**TEXTE DE LECTURE**
=-=-=-=-=

Le petit veilleur de Benoît Reiss


Éditions Buchet.Chastel
★★★★★


Lors du Festival Étonnants Voyageurs, j'ai surpris Gaëlle Josse devant un stand, contemplant ce petit livre… Elle s'est penchée vers la libraire et lui a dit : « Ce texte est une merveille. »
À peine venait-elle de reposer ledit exemplaire que nous étions deux indélicates observatrices à nous jeter sur les deux exemplaires qui restaient : Le petit veilleur (jamais entendu parler) de Benoît Ress (ah, si ! j'avais lu en 2017 L'Anglais volant publié chez Quidam).
Entre nous, heureusement que Gaëlle Josse n'en a pas désigné une dizaine du bout du doigt… je crois bien que j'aurais craqué !
Alors, ce petit veilleur ? Le conseil de Gaëlle Josse était-il un bon conseil ?
Oh que oui ! Et pourquoi n'ai-je pas entendu parler plus tôt de ce petit bijou ? Parce que ce texte est d'une très grande beauté, oui, il est fin, sensible, poétique… Il m'a parfois fait penser à du Duras dans la minutie et la délicatesse des images et des sentiments évoqués.
Le roman retrace un parcours en voiture décrit du point de vue d'un petit garçon nommé Thierry qui, enfoncé dans son siège, ne perçoit que des bribes du paysage. On ne sait pas qui est l'homme qui conduit ni où ils vont. On sait seulement que pour l'enfant, c'est un jour important. Les adultes lui ont expliqué cela. Il n'a pas bien compris pourquoi.
Au fil de la route, l'enfant se souvient de son passé, de son quotidien, évoque une mère souvent absente et qu'il passe son temps à attendre , soit dans un café, soit seul dans un appartement. Des images de la pension religieuse où il vit lui reviennent à l'esprit et notamment une jeune fille qui s'appelle Sophie avec laquelle il jardine et qu'il écoute jouer du piano.

=-=-=-=-=

**LIGNES DE DONNÉES**
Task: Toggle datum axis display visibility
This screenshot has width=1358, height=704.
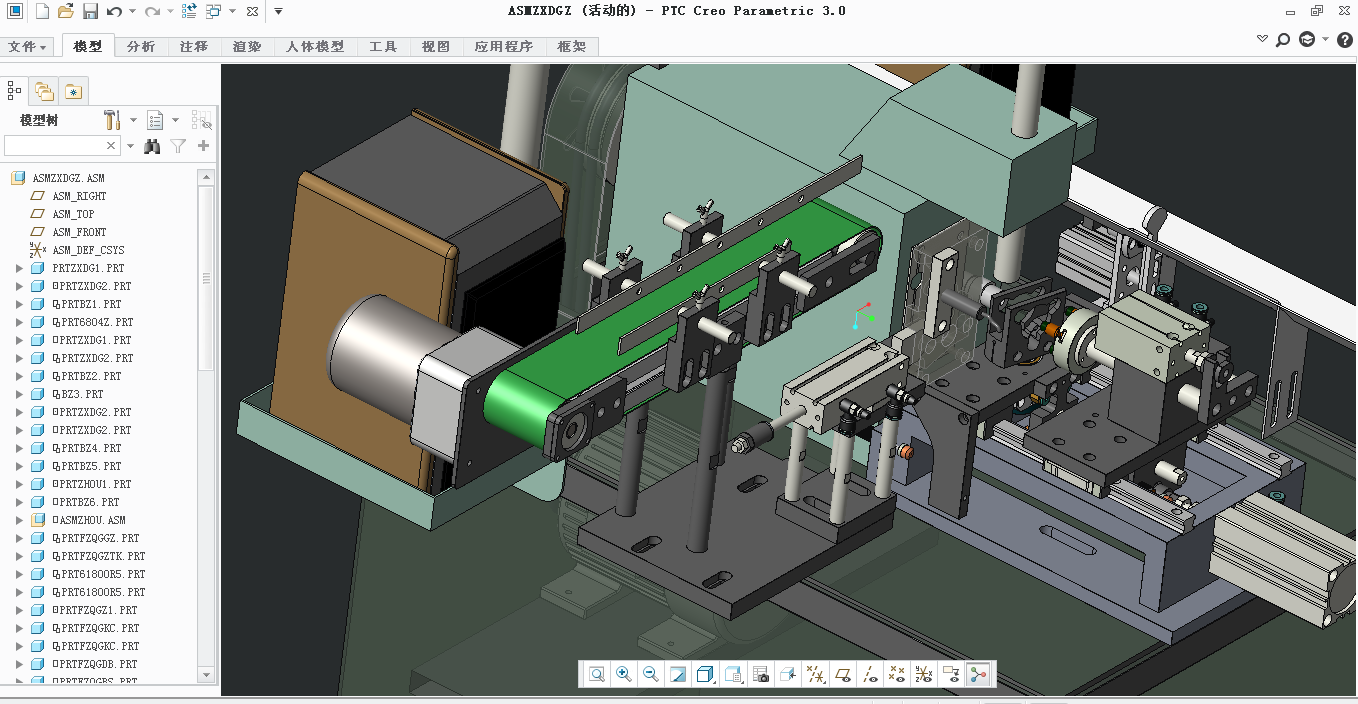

=-=-=-=-=

**EXERCICE PROPOSÉ A**
Répondez aux questions suivantes à partir du texte de lecture.
(i) Qui déclare à la libraire que le livre est « une merveille » ?
(ii) Quel est le prénom du petit garçon dont le roman adopte le point de vue ?
(iii) Comment s'appelle la jeune fille avec laquelle l'enfant jardine ?
**EXERCICE PROPOSÉ B**
Indiquez si chaque affirmation concorde avec le texte de lecture, en répondant par oui ou par non et en citant les mots décisifs.
(i) Un autre livre du même écrivain avait déjà été lu en 2017.
(ii) Le texte précise la destination du trajet en voiture.
(iii) Le livre est publié aux éditions Buchet.Chastel.
Le matériel n'a aucun lien avec le texte de lecture.

**CORRIGÉ A**
(i) Gaëlle Josse.
(ii) Thierry.
(iii) Sophie.

**CORRIGÉ B**
(i) Oui : « ah, si ! j'avais lu en 2017 L'Anglais volant publié chez Quidam ».
(ii) Non : « On ne sait pas qui est l'homme qui conduit ni où ils vont. »
(iii) Oui : « Éditions Buchet.Chastel ».